Dataset items
......
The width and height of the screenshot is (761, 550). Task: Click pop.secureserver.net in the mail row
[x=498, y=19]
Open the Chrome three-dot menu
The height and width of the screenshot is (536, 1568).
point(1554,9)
......
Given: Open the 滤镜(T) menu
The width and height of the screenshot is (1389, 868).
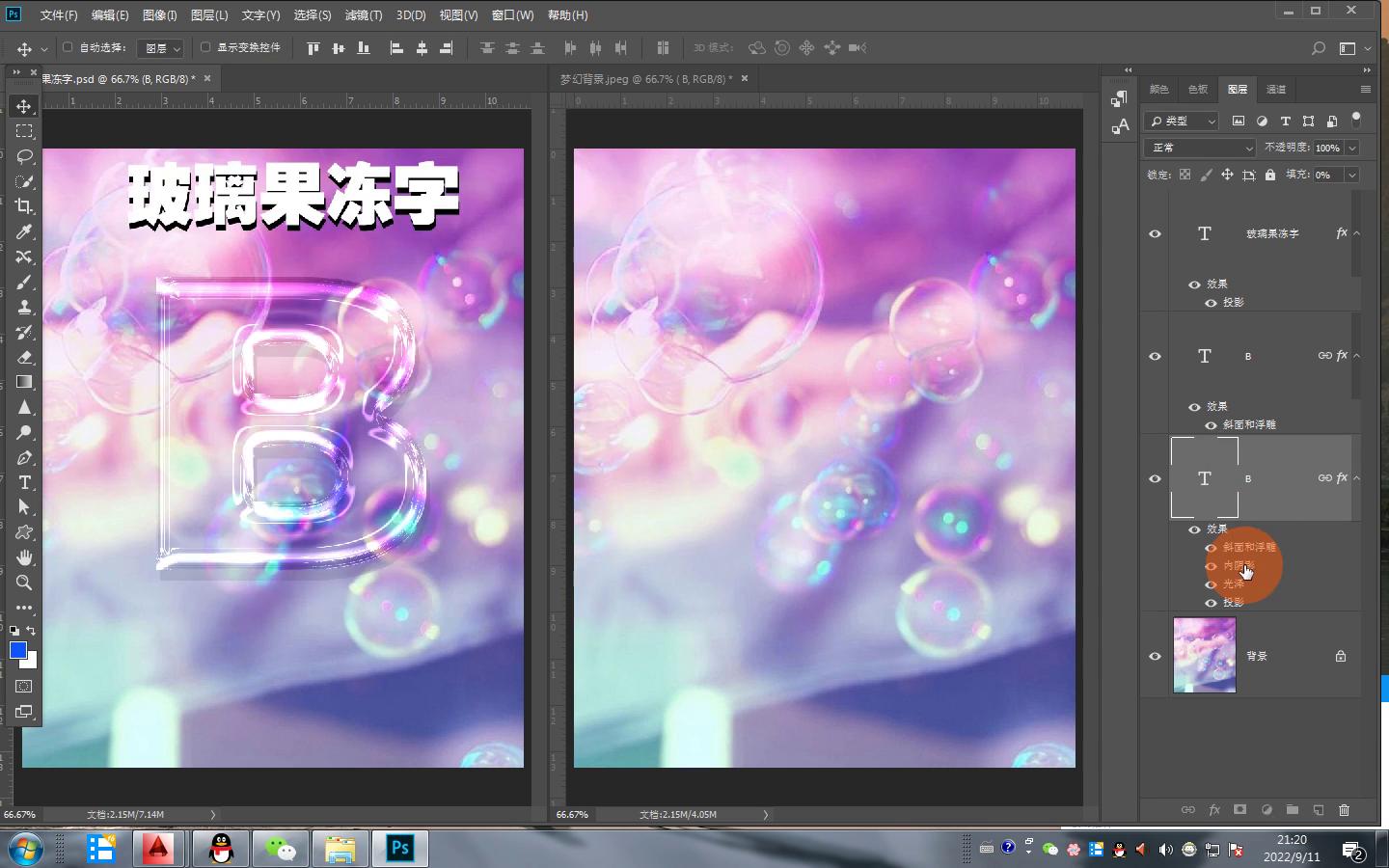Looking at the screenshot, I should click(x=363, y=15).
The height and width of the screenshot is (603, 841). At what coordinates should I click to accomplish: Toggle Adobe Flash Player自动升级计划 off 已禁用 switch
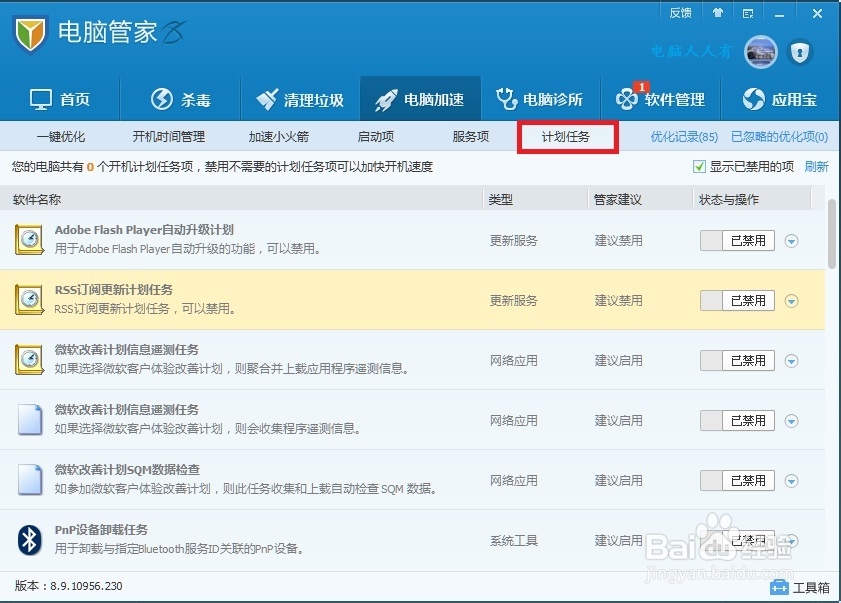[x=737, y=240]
......
Problem to work on:
Can you copy the material word for word, starting at the line that contains "The width and height of the screenshot is (761, 550)." and ending with the line that contains "point(1554,9)"?

Solution to this problem:
The width and height of the screenshot is (761, 550). Task: Click pop.secureserver.net in the mail row
[x=498, y=19]
Open the Chrome three-dot menu
The height and width of the screenshot is (536, 1568).
point(1554,9)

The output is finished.